**PAGINATEKST**
○ ○ ○ ○

De onderklasse

Civis Mundi Digitaal #149

door Herman Hümmels

Bespreking van Milio van de Kamp, Misschien moet je iets lager mikken. Een verhaal over armoede en kansenongelijkheid. Atlas Contact, 2023.

 

 

Milio van de Kamp (1991) is socioloog en werkzaam als universitair docent aan de UvA. In 2022 werd hij verkozen tot FMG Docent van het jaar. Het boek onderscheidt zich van de meeste andere gelezen en besproken boeken. Het is geschreven als een vertelling in de vorm van een verslag ‘uit de eerste hand’ van wat de schrijver heeft meegemaakt.
Van de Kamp beschrijft een periode en een aspect van zijn leven. De schrijver van dit essay gebruikt zichzelf als hoofdpersoon en wijst van daaruit op een soort maatschappelijk bestaan dat representatief is voor een deel van de Nederlandse bevolking.
Van de Kamp schrijft in de ‘ik’-vorm en laat de ook tegenwoordig nog bestaande gelaagdheid in klassen zien, wat leidt tot ‘verschillende werelden’, in zijn geval niet alleen de wereld van de arbeidersklasse, maar ook de wereld van mensen die wonen in een achterstandswijk van een grote stad. Hij pakt steeds een onderwerp of een scène, beschrijft wat er gebeurde in een paar bladzijden en voorziet dit hier en daar van commentaar.
Van de Kamp zet zijn leven in de achterstandswijk af tegen zijn leven nu.

○ ○ ○ ○

**GEGEVENSLIJST**
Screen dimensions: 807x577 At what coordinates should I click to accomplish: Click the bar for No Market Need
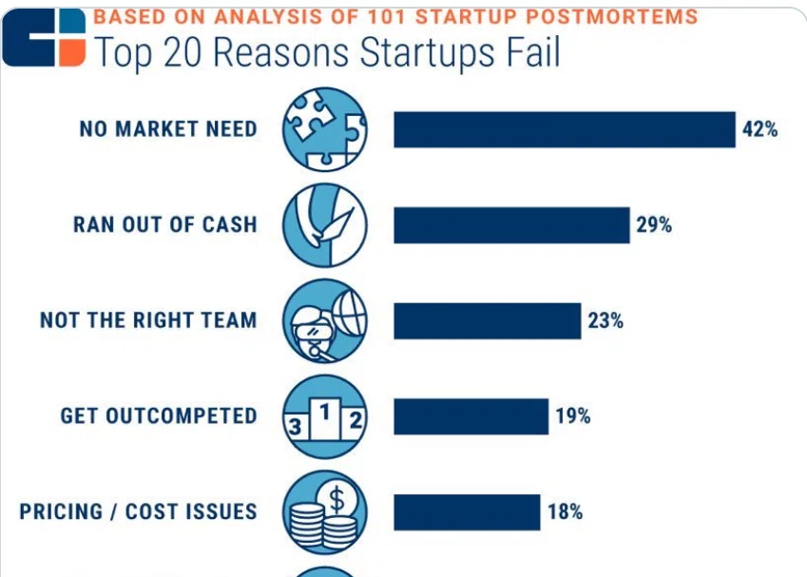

○ ○ ○ ○

**OPDRACHT**
Zet de boekbespreking over armoede en kansenongelijkheid voort, te beginnen na de laatste zin.

**ANTWOORD**
Proloog
Het huis had twee buitendeuren. De ene kwam op de straat uit. De andere op de bovenverdieping, die werd nooit gebruikt. Op die verdieping was een klein slaapkamertje waar Milio en zijn broertje sliepen. Tot op een dag in de ochtend hij zijn nieuwsgierigheid niet kon bedwingen om toch de verboden deur te openen. Hij wilde de naar tabaksrook stinkende kamer beneden ontvluchten. De deur kwam uit op een trappenhuis. “Ik draaide de sleutel om en opende de bovendeur. Zoals in veel trappenhuizen van de oudere panden in Amsterdam was het er donker, klein en rook het er muffig. [...] Ik reikte naar de leuning, keek de gang in en bevroor op mijn plaats. De muur was besmeerd met bloedsporen die in een rechte lijn langs de trappen liepen, alsof iemand er zijn bebloede hand er als een kwast langs had getrokken. Het deed mij denken aan een horrorfilm die ik stiekem had meegekeken toen mijn ouders op de bank in slaap waren gevallen met de televisie aan. Mijn moeder, verbaasd dat ze deur open maar nooit dicht had horen gaan, was inmiddels naar boven komen lopen en vond mij in de deuropening. [...] We hebben er nooit meer over gesproken, zoals wel gewoon was binnen mijn gezin. We spraken nooit over het geweld en de armoede. [...Zijn vader werd later op de dag door agenten ondervraagd…] ”Godverdomme, ik zeg je toch al twintig keer, ik weet het niet, ik ken die mensen niet en heb er niets mee te maken. [...En even later:] ‘Wat denk je wel niet, vieze kutsmeris? Denk je dat ik geen klappen geef, omdat je een streepje op je jas hebt? Oprotten mafkees.’” (p10/11). Dit werd niet geaccepteerd en hij werd in de boeien geslagen, zoals al vaker gebeurd was en nog vaker zou gebeuren.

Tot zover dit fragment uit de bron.